④ 職場でより集中的な支援を必要とする人への個人的支援の利用を制限する法的規定を撤廃する。
https://www.mofa.go.jp/mofaj/files/100448721.pdf

 まず①については、障がい者だけが集められる福祉サービスから、いろいろな人が働いている普通の職場への移行ができていないことが指摘されている。

 ②については、それらの移行にあたり個別対応を求め、障がい者を十把一絡げに考えず、「ひとり一人に合わせた労働環境」と「伴走型支援」の提供が不十分であることを指摘している。

 ③は、特に知的・精神の雇用を進めそのためのインセンティブの強化と、障がい種別による差別に対する監視を求めている。

 最後に④では、ノーマライゼーションの理念のもと障害のない人と同様に働くための配慮等を、制度及び社会的に提供するものとなっていないことを指摘している。
 
 つまり、現在の障害福祉サービスや障害者雇用の状況は、国際的にみて「インクルーシブではない」と指摘されたということである。

 これは、国の体制として指摘したものではあるが、札幌市も国際都市としてその国の整備状況に従った不備ある状況を甘んじていてはいけないのではないかと、一市民として思う。
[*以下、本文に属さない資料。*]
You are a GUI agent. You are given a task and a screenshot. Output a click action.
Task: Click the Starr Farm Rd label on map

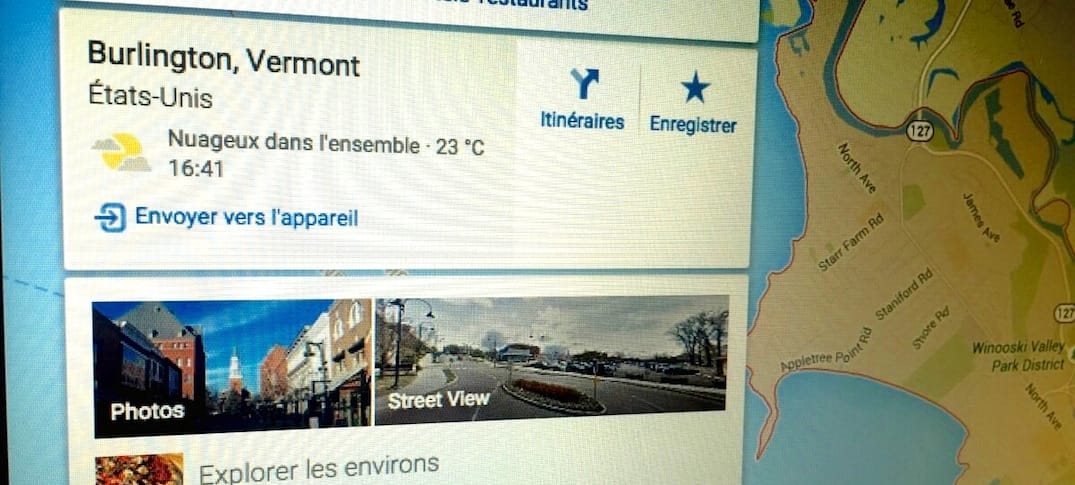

 このほかにも、昨年話題となった、雇用率代行企業の問題などもあり、これは先に挙げた課題も含めて障害者雇用を一人の「人」としてではなく単純な「数」ととらえただけというものであろう。「インクルーシブな社会」とは真逆に「ルールは守る」ことにのみに向かった、モラルハザードに近いことでもあったとも言えるかもしれない。

 これらのことは、哲学による実践からルールに傾倒した結果による「制度疲労」の結果とも言えるのではないかと思われる。けして支援事業所や企業が悪いとだけ言っていいものではないのではないが「縦割り」といわれる行政機関と同様に、ルールが哲学の上に来てしまうことで起こっているのならば、なぜこのようなルールが実施されているのかという哲学に基づいた運用ができるように再整備していくことが、札幌市の就労支援を下支えしていくことになると思われる。